MIO: A Foundation Model on Multimodal Tokens

Zekun Wang,King Zhu,Chunpu Xu,Wangchunshu Zhou,Jiaheng Liu,Yibo Zhang,Jiashuo Wang,Ning Shi,Siyu Li,Yizhi Li,Haoran Que,Zhaoxiang Zhang,Yuanxing Zhang,Ge Zhang,Ke Xu,Jie Fu,Wenhao Huang

from arxiv, Technical Report. Codes and models are available in https://github.com/MIO-Team/MIO

In this paper, we introduce MIO, a novel foundation model built on multimodal tokens, capable of understanding and generating speech, text, images, and videos in an end-to-end, autoregressive manner. While the emergence of large language models (LLMs) and multimodal large language models (MM-LLMs) propels advancements in artificial general intelligence through their versatile capabilities, they still lack true any-to-any understanding and generation. Recently, the release of GPT-4o has showcased the remarkable potential of any-to-any LLMs for complex real-world tasks, enabling omnidirectional input and output across images, speech, and text. However, it is closed-source and does not support the generation of multimodal interleaved sequences. To address this gap, we present MIO, which is trained on a mixture of discrete tokens across four modalities using causal multimodal modeling. MIO undergoes a four-stage training process: (1) alignment pre-training, (2) interleaved pre-training, (3) speech-enhanced pre-training, and (4) comprehensive supervised fine-tuning on diverse textual, visual, and speech tasks. Our experimental results indicate that MIO exhibits competitive, and in some cases superior, performance compared to previous dual-modal baselines, any-to-any model baselines, and even modality-specific baselines. Moreover, MIO demonstrates advanced capabilities inherent to its any-to-any feature, such as interleaved video-text generation, chain-of-visual-thought reasoning, visual guideline generation, instructional image editing, etc.

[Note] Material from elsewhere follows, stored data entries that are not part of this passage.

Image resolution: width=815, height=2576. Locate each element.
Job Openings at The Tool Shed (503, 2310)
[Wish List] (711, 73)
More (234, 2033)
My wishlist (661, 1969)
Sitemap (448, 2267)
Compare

翻译：本文介绍了一种基于多模态令牌的新型基础模型MIO，该模型能够以端到端、自回归的方式理解和生成语音、文本、图像及视频。尽管大型语言模型（LLMs）和多模态大型语言模型（MM-LLMs）凭借其多功能性推动了通用人工智能的发展，但它们仍缺乏真正的任意模态间理解与生成能力。近期，GPT-4o的发布展示了任意模态间LLMs在处理复杂现实任务方面的巨大潜力，实现了图像、语音和文本的全方位输入与输出。然而，该模型为闭源系统，且不支持生成多模态交错序列。为填补这一空白，我们提出了MIO，该模型通过因果多模态建模方法，在四种模态的离散令牌混合数据上进行训练。MIO的训练过程包含四个阶段：（1）对齐预训练，（2）交错预训练，（3）语音增强预训练，以及（4）针对多样化文本、视觉和语音任务的综合监督微调。实验结果表明，与先前的双模态基线、任意模态间模型基线乃至特定模态基线相比，MIO展现出具有竞争力、甚至在某些方面更优的性能。此外，MIO凭借其任意模态间特性，展现出视频-文本交错生成、视觉思维链推理、视觉指南生成、指令图像编辑等先进能力。